C’è sempre qualcosa di speciale nell’avvicinarsi ad Artissima. Sarà l’aria frizzante di Torino a fine ottobre, sarà la luce che filtra dalle grandi vetrate dell’Oval Lingotto, o forse la sensazione di essere davanti a un portale, più che a una fiera. Un portale che ci spalanca mondi.
Quest’anno quel portale si apre dal 31 ottobre al 2 novembre 2025 (con preview il 30), e ci invita a salire tutti a bordo di una Nave Spaziale chiamata Terra. È questo, infatti, il titolo e il filo conduttore della trentaduesima edizione: un invito a riflettere sul nostro pianeta come una navicella in viaggio, fragile e preziosa, di cui siamo tutti piloti. Una visione che nasce dal pensiero visionario di Richard Buckminster Fuller e che il direttore Luigi Fassi, al suo quarto anno alla guida, ha scelto per condurci in un viaggio artistico che è anche una presa di coscienza.
Artissima, si sa, non è solo una fiera: è un crocevia di idee, intuizioni, linguaggi che spingono oltre. Quest’anno saranno 176 le gallerie da tutto il mondo (33 Paesi, 5 continenti!) a trasformare Torino in un laboratorio globale dell’arte contemporanea. Dall’Europa dell’Est all’America Latina, dalla Corea al Brasile, fino ai nomi italiani che sono ormai garanzia di qualità, la geografia di Artissima è un mosaico vibrante di storie e visioni.
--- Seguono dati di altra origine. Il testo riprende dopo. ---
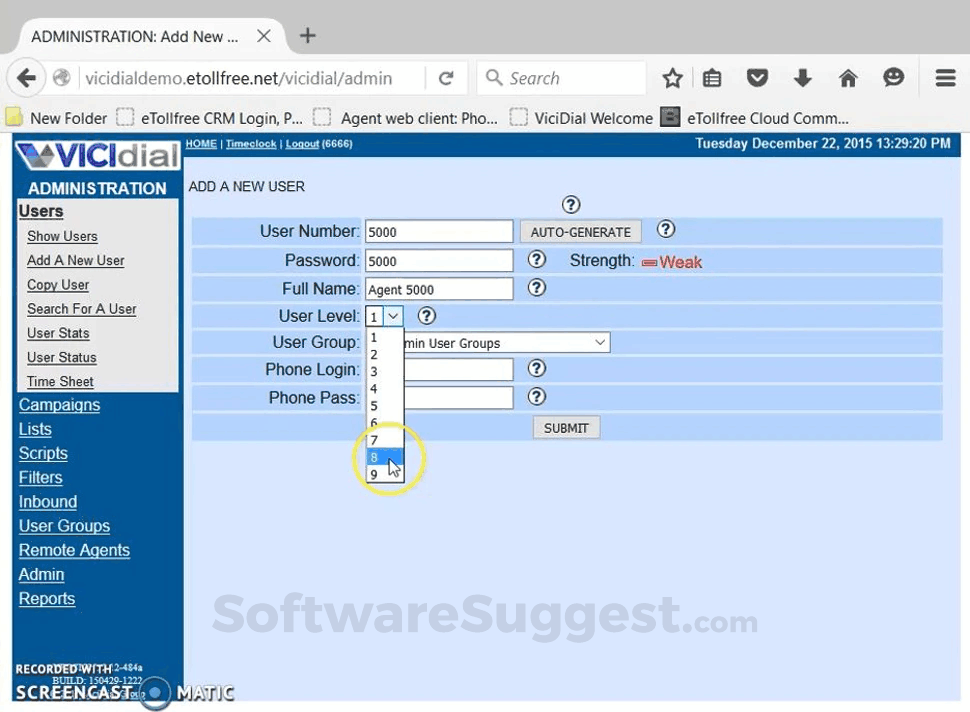Navigate back using the back arrow
970x712 pixels.
[x=26, y=77]
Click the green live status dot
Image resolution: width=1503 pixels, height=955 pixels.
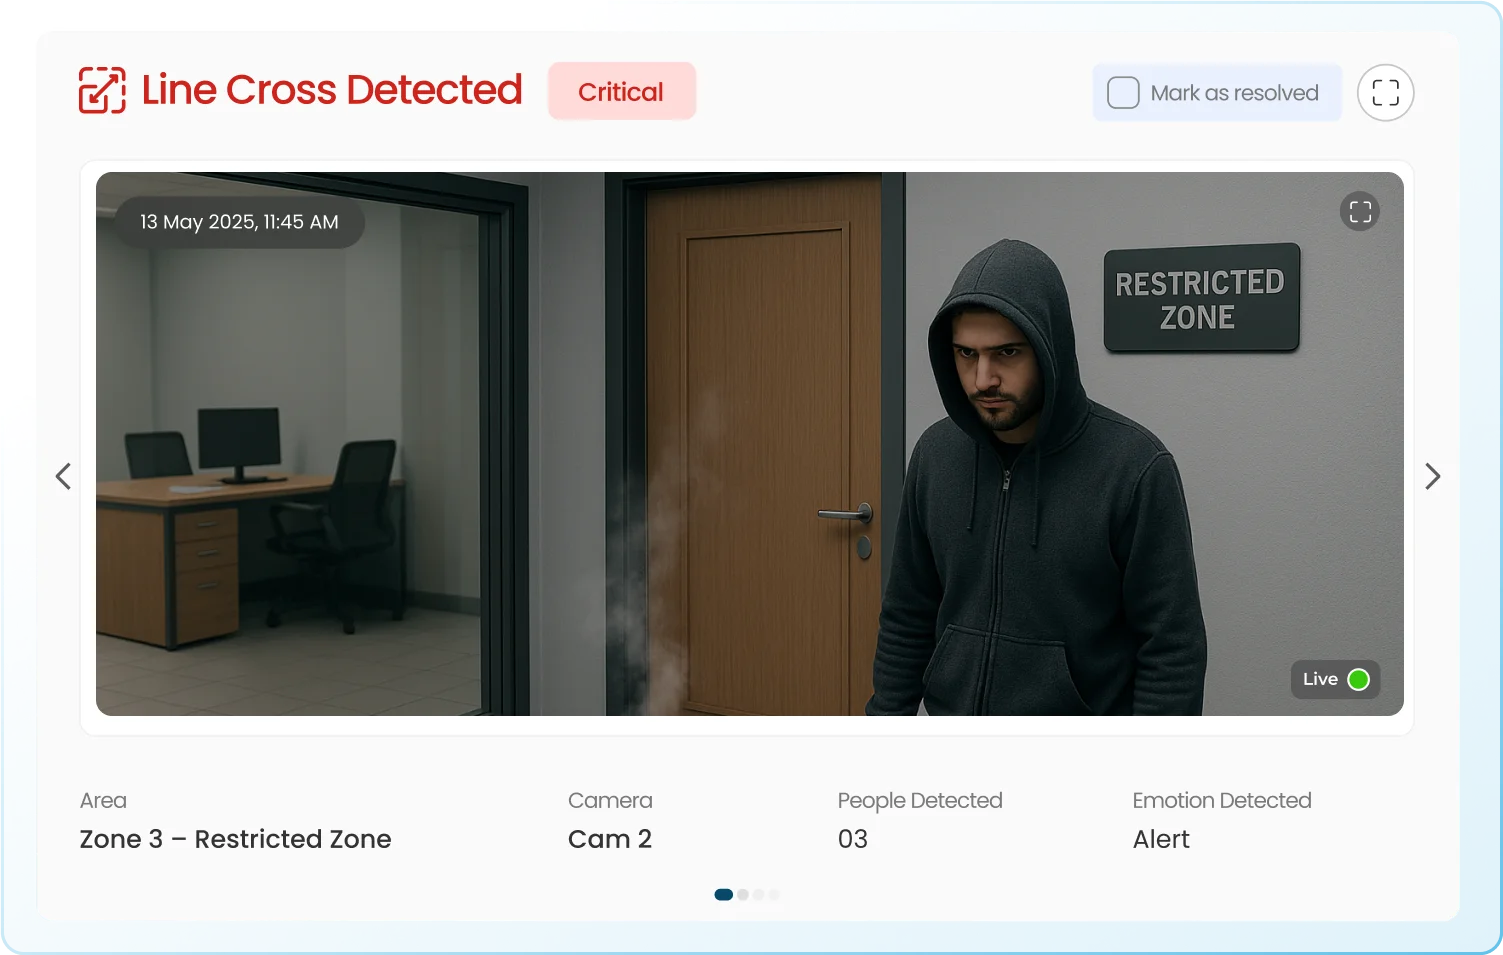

Le sezioni storiche — Main Section, Monologue/Dialogue, New Entries e Art Spaces & Editions — si intrecciano alle tre sezioni curate: Present Future (dedicata ai talenti emergenti), Back to the Future (che riscopre pionieri del ‘900) e Disegni (l’unica sezione in Italia interamente dedicata al disegno su carta). C’è spazio per l’inedito, per la ricerca, per lo stupore.
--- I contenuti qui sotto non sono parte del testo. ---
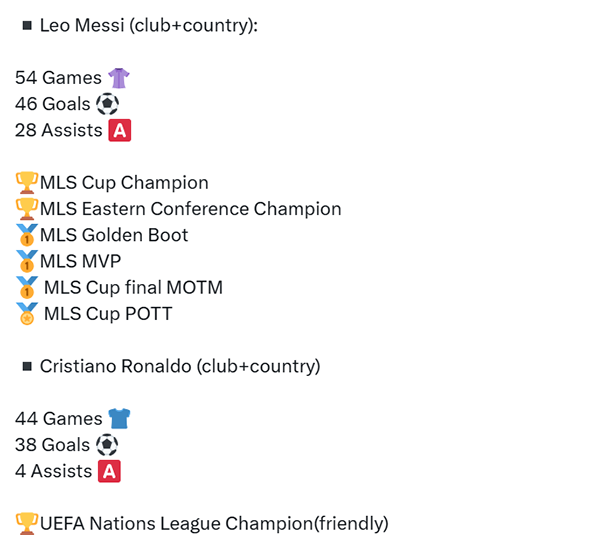This screenshot has width=612, height=535.
Task: Click the medal icon before MLS MVP
Action: [x=27, y=261]
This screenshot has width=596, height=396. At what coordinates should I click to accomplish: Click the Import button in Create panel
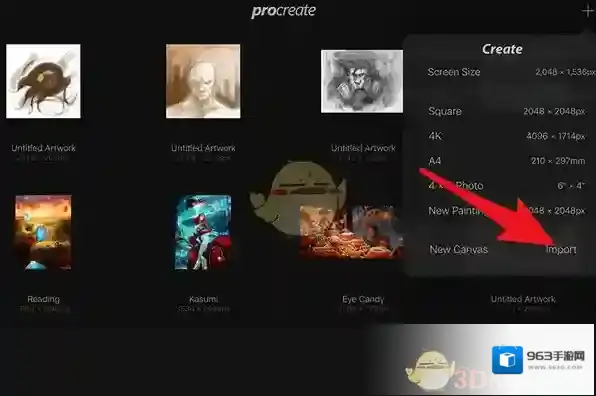561,249

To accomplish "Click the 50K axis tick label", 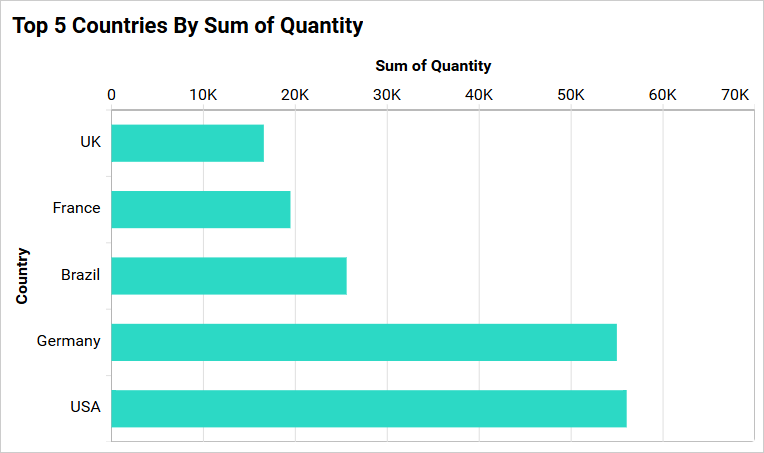I will point(571,94).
E non mancano i riconoscimenti: i premi storici e le nuove collaborazioni continuano a valorizzare artisti, galleristi e progetti, creando un dialogo virtuoso con musei, collezionisti e istituzioni. Dal Premio illy Present Future, che festeggia 25 anni, al Premio Diana Bracco per le galleriste imprenditrici, fino al Premio Pista 500 che porta l’arte sul tetto del Lingotto: ogni premio è un tassello di una mappa che si allarga ogni anno di più.
Anche l’identità visiva della fiera, curata dallo studio torinese FIONDA, racconta questa tensione verso il nuovo: il logo capovolto e ricomposto diventa parentesi che abbracciano idee, il rosa acceso è una dichiarazione di energia e sperimentazione.
Entrare ad Artissima è ogni volta come sfogliare un atlante immaginario: ci si perde, ci si emoziona, si torna a casa con nuove domande. Questa edizione promette di essere una vera bussola per navigare le complessità del presente attraverso l’arte.
Perché sì, la nostra Terra è una nave spaziale senza istruzioni. Ma artisti e visionari, ancora una volta, ci offrono mappe per il viaggio.